The Sri Lankan state's continuing human rights violations post-conflict provided "credible allegations of crimes against humanity against the Tamil population in the Northern Province", concludes a damning 90-page report by Sri Lanka Campaign for Peace and Justice.

Analysing the post-conflict period of May 2009 to December 2013, the report finds "credible allegations that, since May 2009, agents and individuals acting on behalf of the government of Sri Lanka committed multiple underlying acts of rape and sexual violence, torture, other inhuman acts, imprisonment, murder, enforced disappearance and persecution against Tamils from the Northern Province of Sri Lanka", that the report added, "would cumulatively constitute an attack directed against the Tamil civilian population of the Northern Province that was widespread and systematic."

See here for full report. (See Part III for details of credible allegations of rape, torture, other inhuman acts, imprisonment, murder, enforced disappearances and persecution that have occurred during the post-conflict period.)

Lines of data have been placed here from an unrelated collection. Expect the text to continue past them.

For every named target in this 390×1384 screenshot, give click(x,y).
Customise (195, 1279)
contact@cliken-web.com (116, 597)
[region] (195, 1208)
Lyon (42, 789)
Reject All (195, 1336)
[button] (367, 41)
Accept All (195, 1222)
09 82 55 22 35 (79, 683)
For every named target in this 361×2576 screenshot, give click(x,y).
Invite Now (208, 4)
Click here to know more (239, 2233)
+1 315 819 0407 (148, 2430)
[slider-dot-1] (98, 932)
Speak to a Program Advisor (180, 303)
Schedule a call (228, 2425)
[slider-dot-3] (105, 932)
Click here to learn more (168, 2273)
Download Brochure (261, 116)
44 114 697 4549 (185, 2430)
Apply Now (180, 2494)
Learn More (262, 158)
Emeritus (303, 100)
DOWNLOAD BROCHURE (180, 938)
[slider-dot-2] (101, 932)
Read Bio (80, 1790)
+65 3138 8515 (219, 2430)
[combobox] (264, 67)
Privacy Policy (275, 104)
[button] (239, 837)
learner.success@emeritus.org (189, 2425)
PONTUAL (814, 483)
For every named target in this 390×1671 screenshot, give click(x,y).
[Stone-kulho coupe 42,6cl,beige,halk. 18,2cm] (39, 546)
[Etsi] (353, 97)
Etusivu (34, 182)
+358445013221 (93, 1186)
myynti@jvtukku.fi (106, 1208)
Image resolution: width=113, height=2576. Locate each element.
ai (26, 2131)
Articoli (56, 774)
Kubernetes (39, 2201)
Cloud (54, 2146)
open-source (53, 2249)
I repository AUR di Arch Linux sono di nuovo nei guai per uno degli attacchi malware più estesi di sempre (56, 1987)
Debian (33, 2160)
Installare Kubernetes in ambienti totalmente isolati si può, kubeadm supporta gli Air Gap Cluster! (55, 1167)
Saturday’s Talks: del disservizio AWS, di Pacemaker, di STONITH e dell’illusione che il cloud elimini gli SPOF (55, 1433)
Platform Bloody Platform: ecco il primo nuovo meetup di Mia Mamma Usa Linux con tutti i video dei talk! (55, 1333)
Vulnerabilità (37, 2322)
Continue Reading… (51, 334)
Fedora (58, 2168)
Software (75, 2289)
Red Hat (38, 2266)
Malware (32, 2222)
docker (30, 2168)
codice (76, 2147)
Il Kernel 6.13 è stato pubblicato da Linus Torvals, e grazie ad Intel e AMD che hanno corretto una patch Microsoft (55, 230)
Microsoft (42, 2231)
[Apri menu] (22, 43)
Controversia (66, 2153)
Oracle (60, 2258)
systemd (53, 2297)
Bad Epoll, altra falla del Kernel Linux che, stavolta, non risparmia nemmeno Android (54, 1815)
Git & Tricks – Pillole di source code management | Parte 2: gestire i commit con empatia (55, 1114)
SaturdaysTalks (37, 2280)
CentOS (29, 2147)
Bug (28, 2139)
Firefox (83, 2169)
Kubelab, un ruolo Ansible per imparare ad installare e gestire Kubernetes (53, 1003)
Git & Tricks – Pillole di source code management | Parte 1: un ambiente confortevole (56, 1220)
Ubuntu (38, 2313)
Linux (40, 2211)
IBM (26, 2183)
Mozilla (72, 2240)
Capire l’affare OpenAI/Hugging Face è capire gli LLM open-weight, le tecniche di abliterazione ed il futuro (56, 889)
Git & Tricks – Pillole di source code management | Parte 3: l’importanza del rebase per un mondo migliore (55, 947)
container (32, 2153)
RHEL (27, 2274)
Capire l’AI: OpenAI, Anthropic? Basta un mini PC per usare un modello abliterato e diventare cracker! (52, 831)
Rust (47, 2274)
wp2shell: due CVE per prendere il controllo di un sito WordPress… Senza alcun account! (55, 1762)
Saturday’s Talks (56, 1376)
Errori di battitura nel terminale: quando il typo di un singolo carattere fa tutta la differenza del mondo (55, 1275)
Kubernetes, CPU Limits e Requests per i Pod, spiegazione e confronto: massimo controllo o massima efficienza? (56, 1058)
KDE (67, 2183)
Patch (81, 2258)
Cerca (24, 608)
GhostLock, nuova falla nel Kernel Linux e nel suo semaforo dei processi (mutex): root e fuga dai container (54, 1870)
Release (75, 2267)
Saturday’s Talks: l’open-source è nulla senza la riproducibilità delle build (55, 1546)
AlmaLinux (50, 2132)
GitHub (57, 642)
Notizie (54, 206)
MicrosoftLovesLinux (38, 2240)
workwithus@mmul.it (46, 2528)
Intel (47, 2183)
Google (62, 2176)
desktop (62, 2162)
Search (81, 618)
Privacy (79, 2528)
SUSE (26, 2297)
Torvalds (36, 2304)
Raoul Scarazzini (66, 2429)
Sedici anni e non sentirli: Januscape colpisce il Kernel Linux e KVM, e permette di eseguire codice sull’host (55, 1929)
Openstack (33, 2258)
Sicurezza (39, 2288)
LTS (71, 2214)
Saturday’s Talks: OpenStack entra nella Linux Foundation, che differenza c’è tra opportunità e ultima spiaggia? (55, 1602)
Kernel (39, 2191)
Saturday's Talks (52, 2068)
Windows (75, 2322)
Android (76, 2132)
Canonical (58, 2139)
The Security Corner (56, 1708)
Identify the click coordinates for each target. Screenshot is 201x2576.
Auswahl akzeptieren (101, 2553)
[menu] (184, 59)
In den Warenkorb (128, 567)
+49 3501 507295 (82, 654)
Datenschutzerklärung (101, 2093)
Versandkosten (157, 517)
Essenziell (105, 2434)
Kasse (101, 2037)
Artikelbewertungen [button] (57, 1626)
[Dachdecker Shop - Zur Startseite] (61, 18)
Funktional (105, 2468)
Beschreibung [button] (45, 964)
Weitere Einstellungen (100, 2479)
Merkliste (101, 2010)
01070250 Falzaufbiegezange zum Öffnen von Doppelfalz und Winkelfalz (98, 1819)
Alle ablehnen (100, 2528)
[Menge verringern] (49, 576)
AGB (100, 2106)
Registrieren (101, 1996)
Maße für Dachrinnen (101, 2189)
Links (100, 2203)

Calling on member states at the UN Human Rights Council to "mandate international commission of inquiry", the report outlined at least four strategies that it said were pursued by the the Sri Lankan government within a "policy to centralize control over all aspects of Tamil civil and political life in the Northern Province and repress the pursuit of Tamil political aspirations":

- Targeting members of the population having had connections with, or perceived as having had connections with, the LTTE; and those espousing or perceived as espousing Tamil nationalist claims;

- Targeting members of the population involved in or perceived as being involved in mobilizing international opinion on accountability issues and human rights issues concerning Tamils in Sri Lanka;

- Targeting members of the population defiant of, or perceived as being defiant of, the government and military, and those involved in protests against the government and military; and

- Establishing a heavy and permanent military presence in the Northern Province, including through the mass appropriation of private lands.

Pointing to Sri Lanka's "highly centralized nature of the government apparatus, the consolidation of power in the Rajapaksa family, and the structured military hierarchy," the report concluded that the strategy of targeting these four key groups in order to repress Tamil political aspirations was "devised and planned at the highest levels of the Sri Lankan Government and military hierarchy".